Work to be completed: Edit the items below by replacing "computer-use agent" with "desktop automation assistant" wherever it occurs, keeping everything else the same. Omit the pictures from your answer.

◆ ◆ ◆ ◆ ◆

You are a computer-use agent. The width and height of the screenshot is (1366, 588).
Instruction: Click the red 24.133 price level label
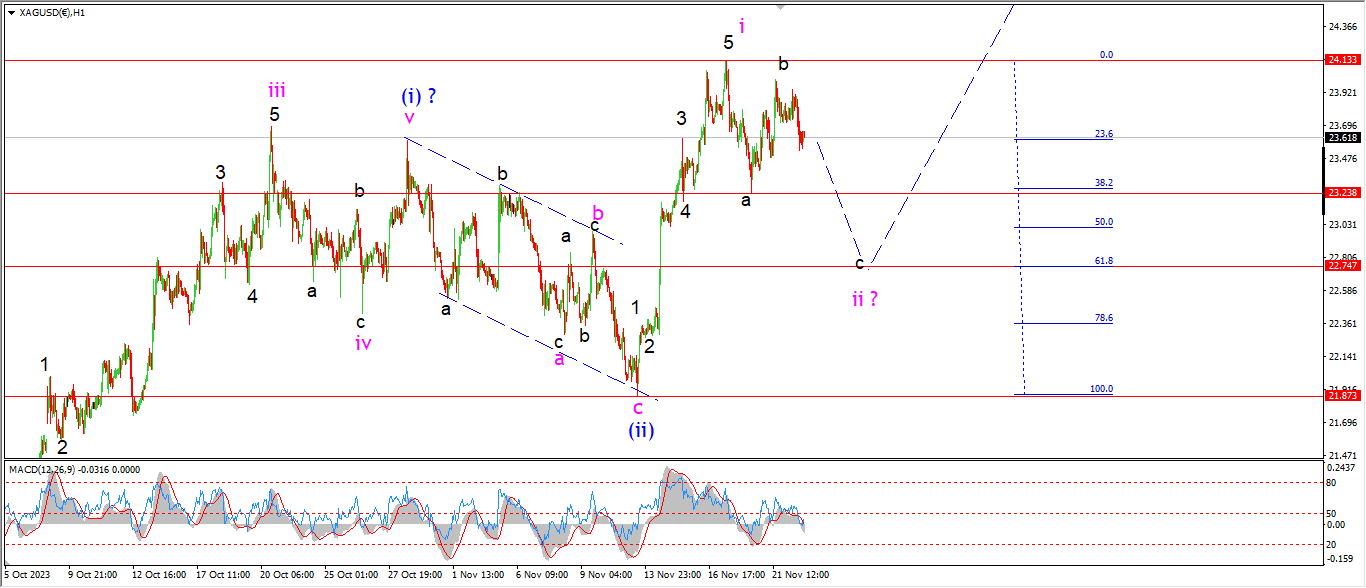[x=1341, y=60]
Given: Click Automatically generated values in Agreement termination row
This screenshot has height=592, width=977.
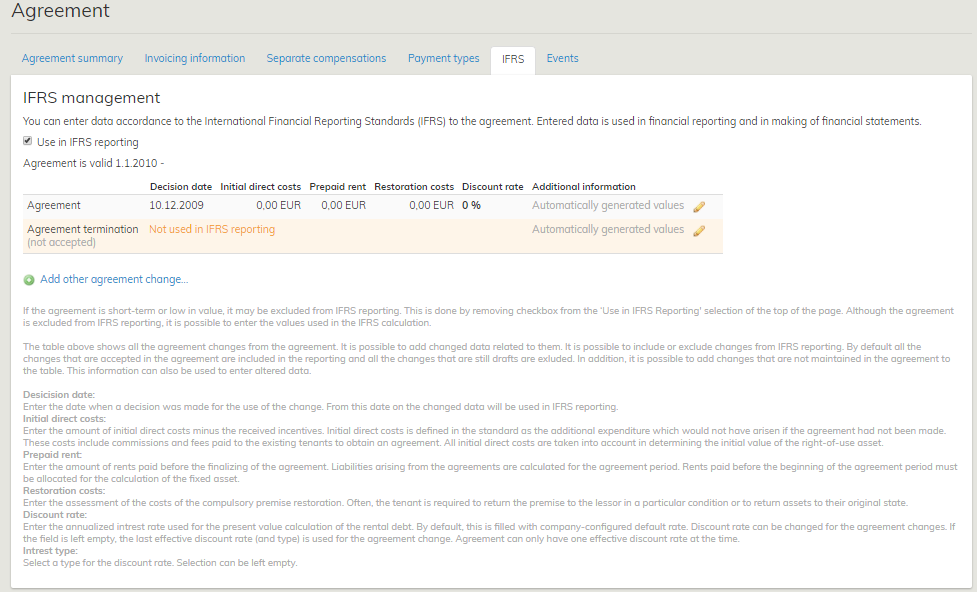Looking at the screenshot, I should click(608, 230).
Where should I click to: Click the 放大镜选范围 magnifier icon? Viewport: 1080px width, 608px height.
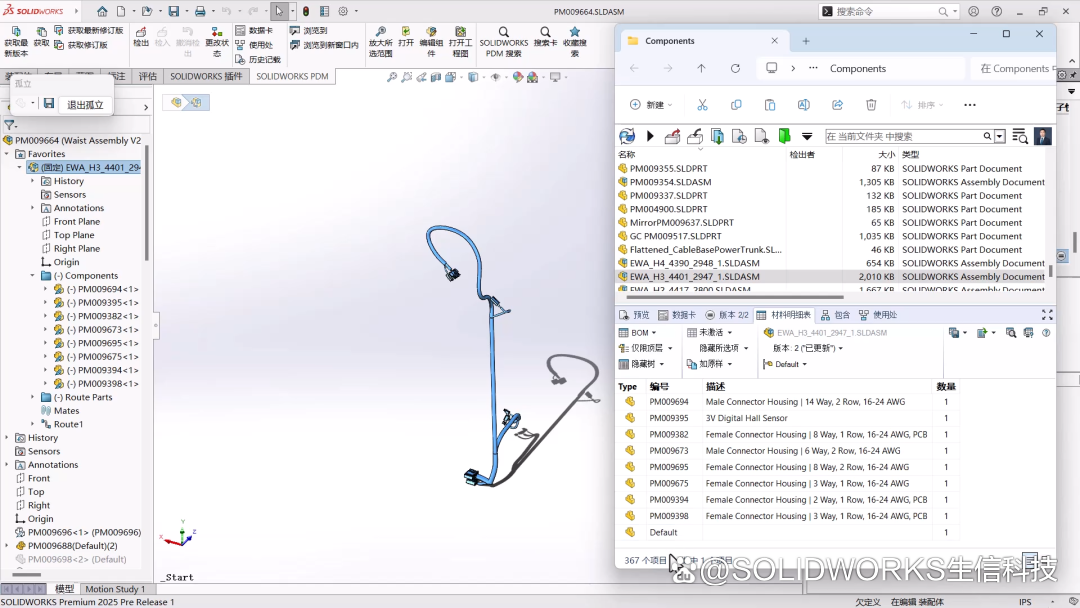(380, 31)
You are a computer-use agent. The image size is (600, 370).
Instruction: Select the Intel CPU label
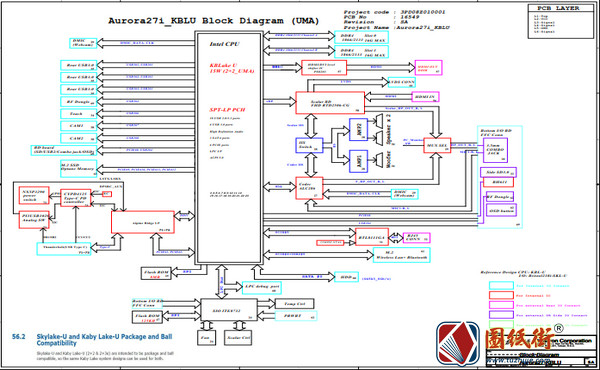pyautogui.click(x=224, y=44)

◆ ◆ ◆ ◆ ◆

Reply:
You are a desktop automation assistant. The width and height of the screenshot is (1366, 588).
Instruction: Click the red 24.133 price level label
[x=1341, y=60]
Given: Click Automatically generated values in Agreement termination row
This screenshot has height=592, width=977.
Looking at the screenshot, I should click(608, 230).
Where should I click to: Click the 放大镜选范围 magnifier icon? Viewport: 1080px width, 608px height.
(380, 31)
You are a desktop automation assistant. The image size is (600, 370).
Instruction: Select the Intel CPU label
pyautogui.click(x=224, y=44)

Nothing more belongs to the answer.